**PROBLEM TO SOLVE**
Repeat all of the data below word for word, keeping no images.

********************

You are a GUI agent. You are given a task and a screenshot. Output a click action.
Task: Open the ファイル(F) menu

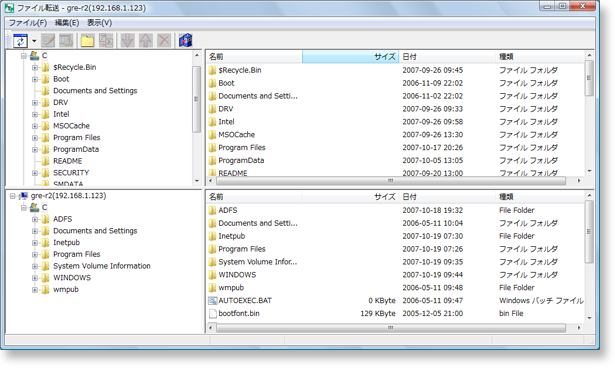click(x=28, y=23)
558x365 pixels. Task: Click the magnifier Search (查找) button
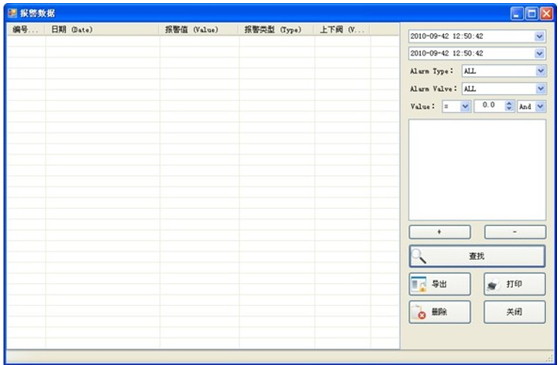point(477,256)
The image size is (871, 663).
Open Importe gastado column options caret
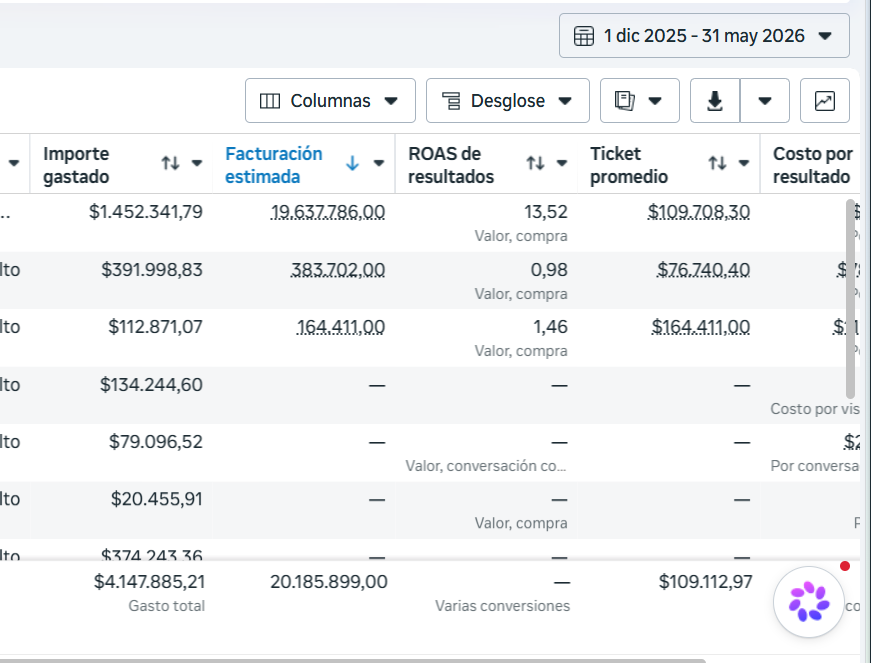click(197, 163)
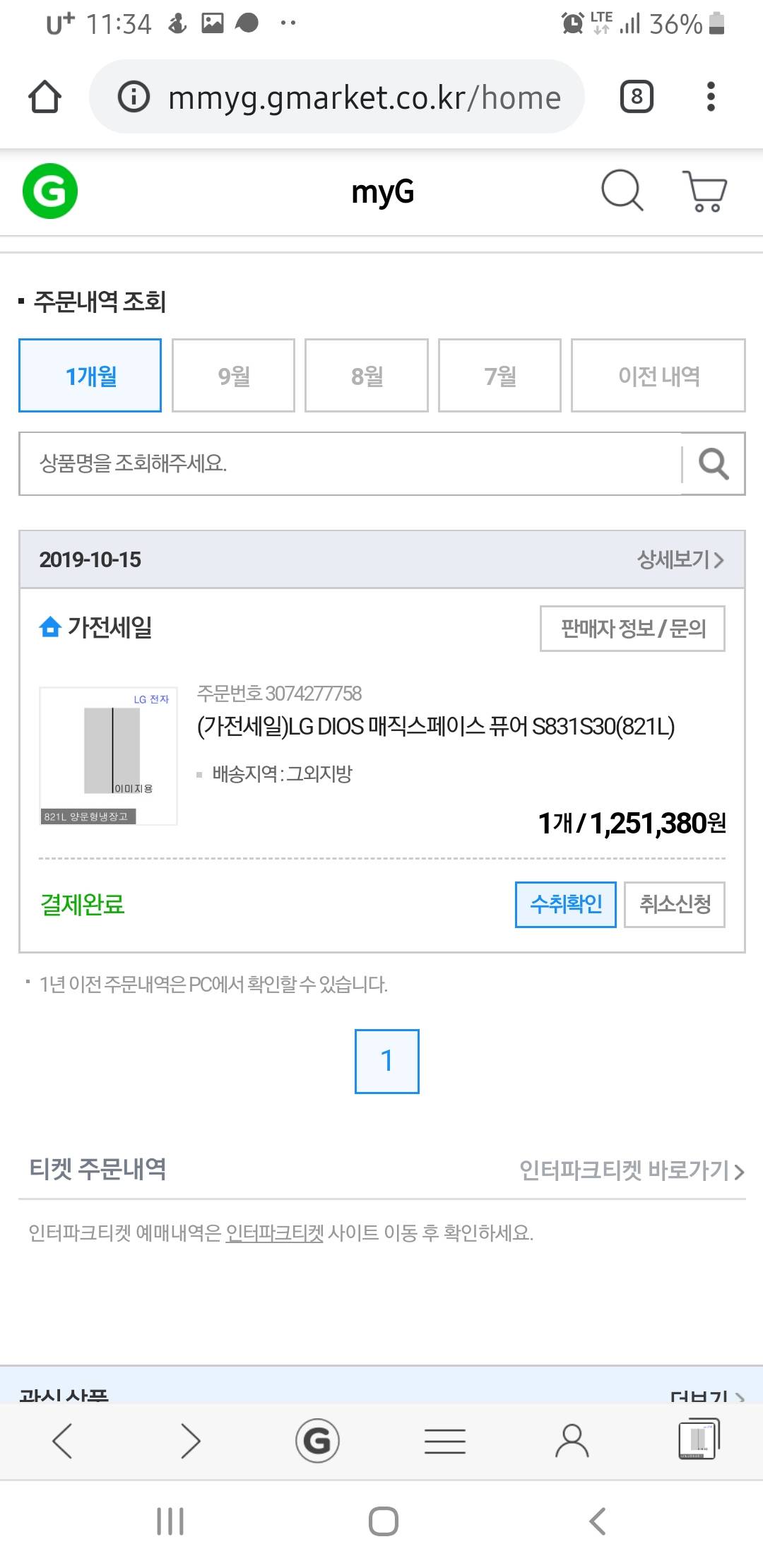This screenshot has height=1568, width=763.
Task: Switch to the 이전 내역 tab
Action: click(658, 376)
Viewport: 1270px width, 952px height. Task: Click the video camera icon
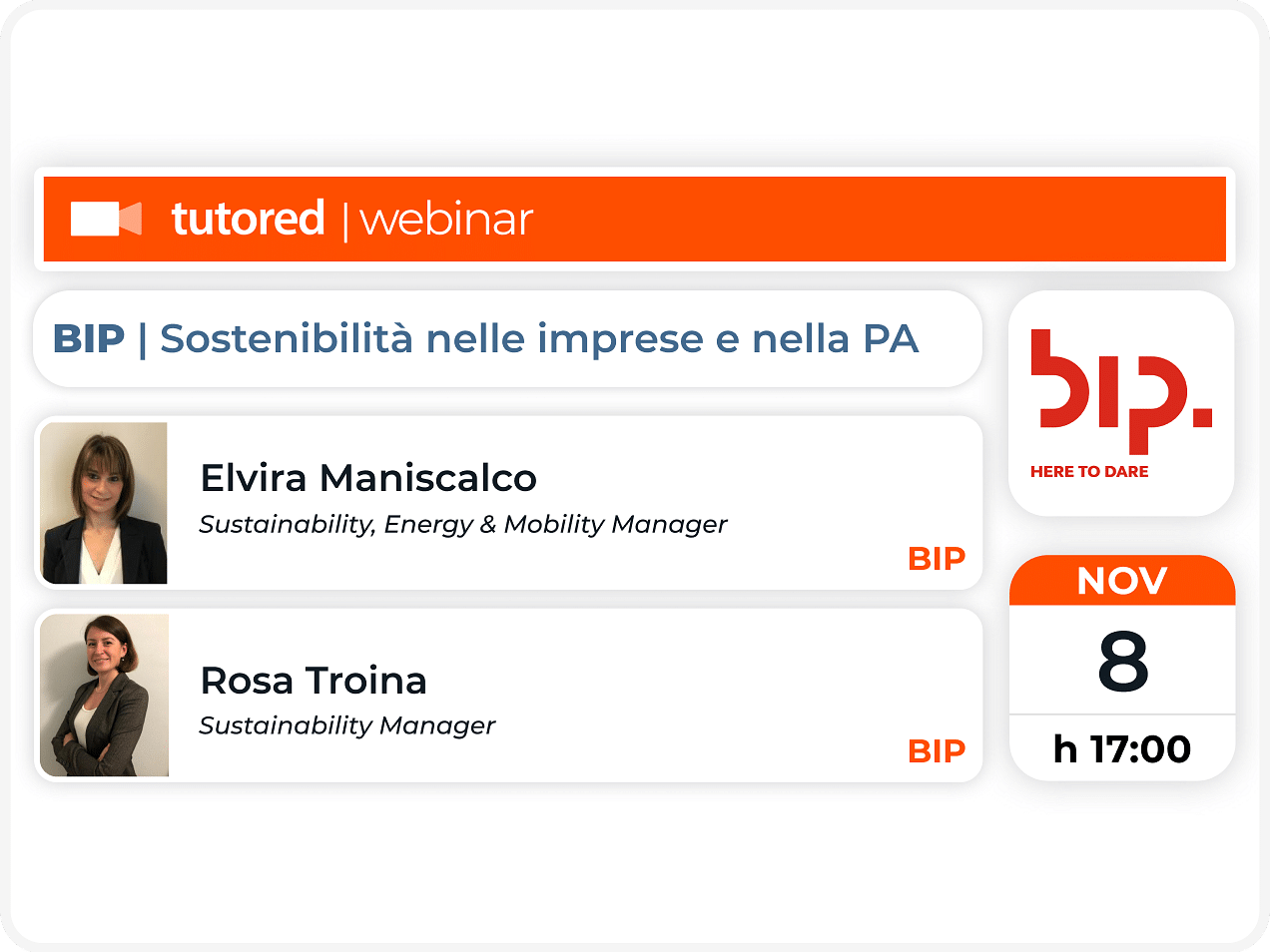tap(106, 219)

********************

**TASK SOLUTION**
You are a GUI agent. You are given a task and a screenshot. Output a click action.
Task: Open the ファイル(F) menu

click(x=28, y=23)
558x365 pixels. Task: Click the magnifier Search (查找) button
point(477,256)
The image size is (871, 663).
Open Importe gastado column options caret
click(197, 163)
This screenshot has height=1568, width=763.
Task: Switch to the 이전 내역 tab
Action: click(658, 376)
Viewport: 1270px width, 952px height. Task: Click the video camera icon
tap(106, 219)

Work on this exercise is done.